There were more than a hundred actions across the world to mark the anniversary of the massacre of Eldorado de Carajás – see Via Campesina website and the information kit available there.
The action in Melbourne was organised by LASNET (Latin American Solidarity Network) with Friends of the Earth and support from the Melbourne Social Forum.
From the callout:
Why April 17?
The massacre of Eldorado de Carajás
Because they had been evicted from their land more than two years earlier and because all their attempts to get the right to settle down on an unproductive land had failed, around 1,500 landless peasants and their families, members of MST, the Brazil’s Landless Peasants Movement, decided to march to the state capital of Pará, to present their demands.
The march stopped on the highway at Eldorado de Carajás, as pregnant women and children were tired and needed to rest.
At about 4pm on 17 April 1996, 68 military police from the Paraupebas Platoon arrived and at 4.30pm 87 police arrived from the other direction of Marabá. The peasants were then caught between two platoons of police. After firing tear-gas, the police raised their machine guns to body level and began firing into the crowd. The crowd dispersed as people began to realise they were being shot at with live ammunition.
The first to fall and die was Amâncio Dos Santos Silva, known as “Surdo-Mudo” (“deaf-mute”). Unable to hear the shots, he took longer than the others to understand what was happening.

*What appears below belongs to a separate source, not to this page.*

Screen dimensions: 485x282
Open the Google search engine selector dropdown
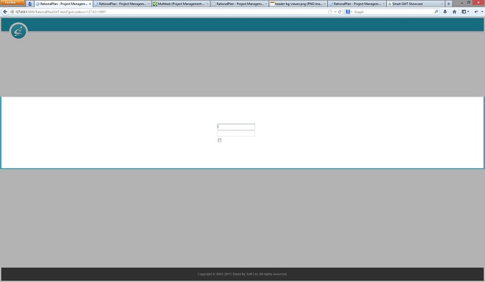(x=350, y=12)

In total, 19 peasants were killed, 69 were severely injured. Among the victims, at least 10 of the peasants were extrajudicially executed after they had been overpowered. Others, although killed from a distance, were shot in the head or thorax.
Apart from the opening address, which took the form of an account of the massacre and of the ongoing struggles of peasants and Indigenous peoples around the world, the action took the form of an open mic; extracts from the various speeches can be found in the accompanying video, although the sound is regrettably poor. Part of the video is in Spanish, as was appropriate.